To shed light on 50 Cent’s much-publicised finances, I have brought Josh, an accountant, with me to the O2 Arena. Josh speculates that 50 Cent has put one of his companies into chapter 11 bankruptcy (the restructuring kind) as a stalling tactic. A court has ordered that he must pay $5m in damages to Lastonia Leviston – who has a child with 50’s rival MC Rick Ross – for leaking a sex tape in which she features. Fiddy may be betting that Leviston will settle for a smaller sum, rather than wait out a process that could take years.

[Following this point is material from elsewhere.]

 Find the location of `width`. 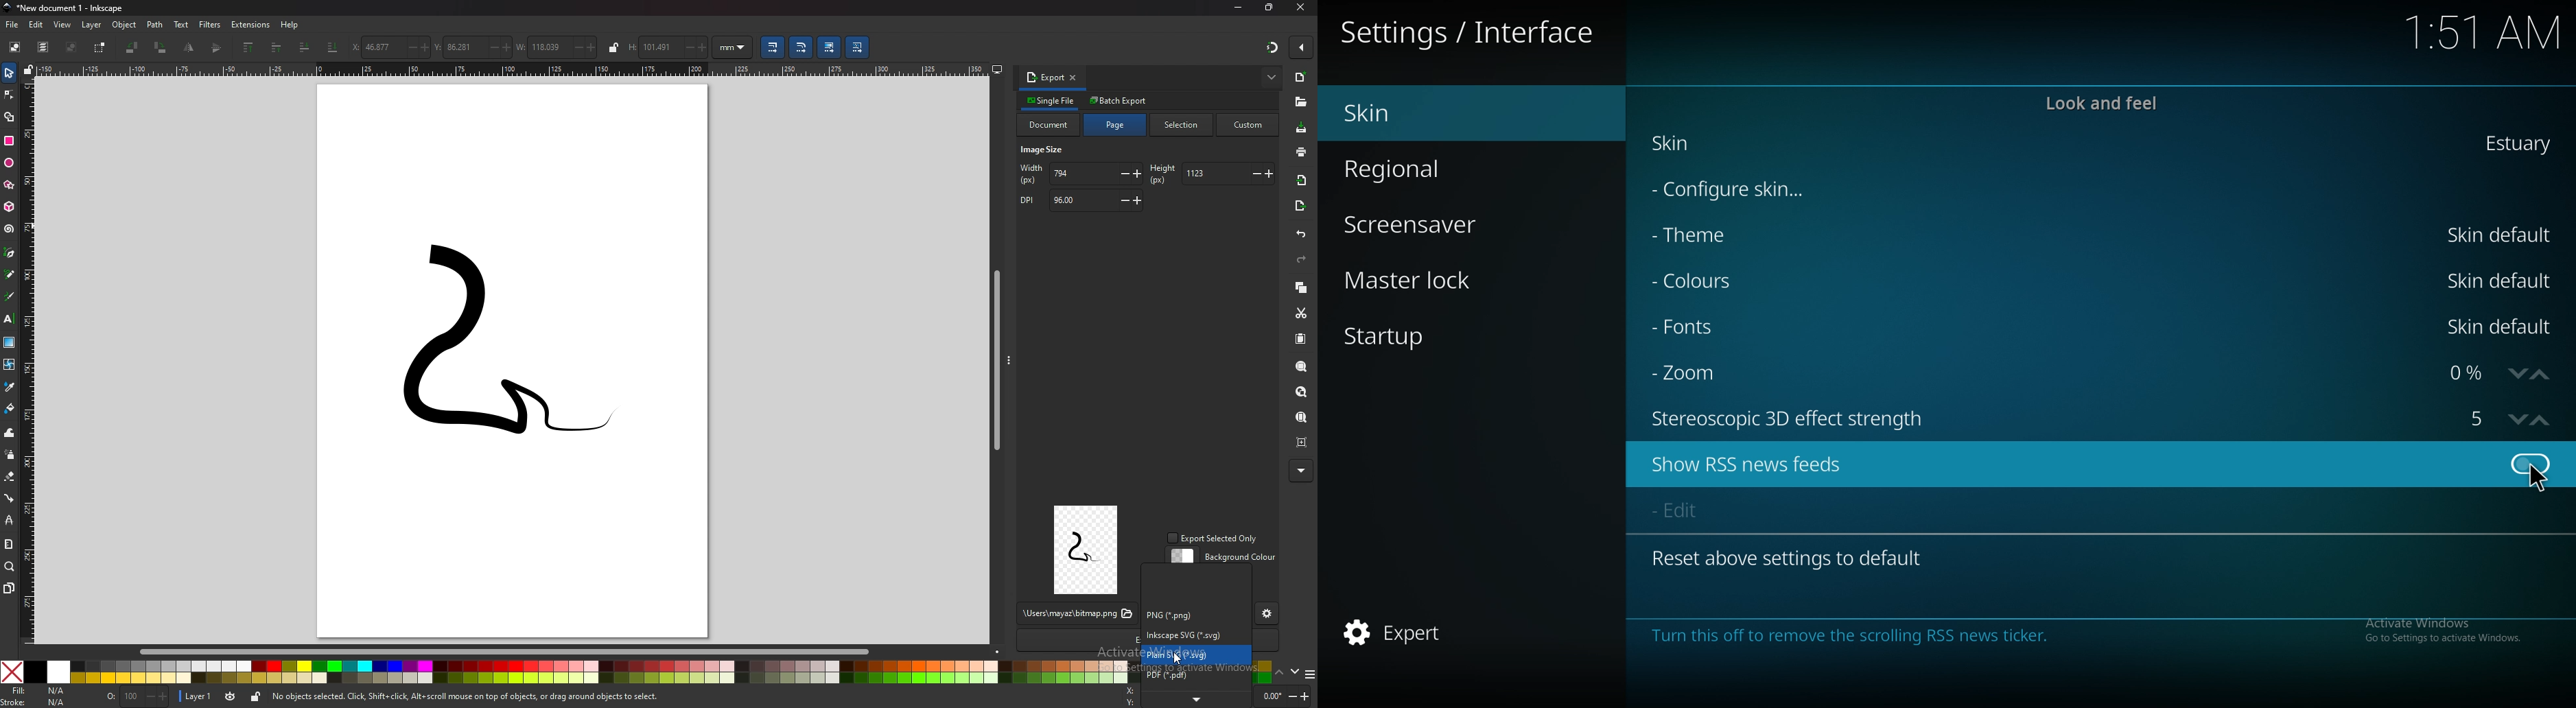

Where would 50 Cent (real name Curtis Jackson), the man who had a worldwide smash with P.I.M.P., have got the idea that women are disposable objects in a contest between male protagonists? We get to see the P.I.M.P. video in full, by way of a reminder. Jackson does not squander money he purportedly hasn’t got on production values: a light panel for the DJ and a video screen behind him replaying old clips represent the most advanced low-budget technology of 2004.
That song is a belter, though, and one of several. For all the violence, sleaze and braggadocio in his lyrics, 50 Cent is one of the poppiest acts to make it big in hip-hop. The definitive quality of his music is its bounce. When he and G-Unit line up, rhyme and croon, there’s unmistakably something of the doo-wop group about them. This 50 Cent is no surly street ogre, but a smiling entertainer who’s just pleased to be here for his audience.
He approaches the set like a mixtape, switching in and out of numbers, rarely settling for long on anything. He never lets energy fritter away into the soul-sapping hollowness of this concrete bowl. It is, in Josh’s expert opinion, “a solid show”. I concur.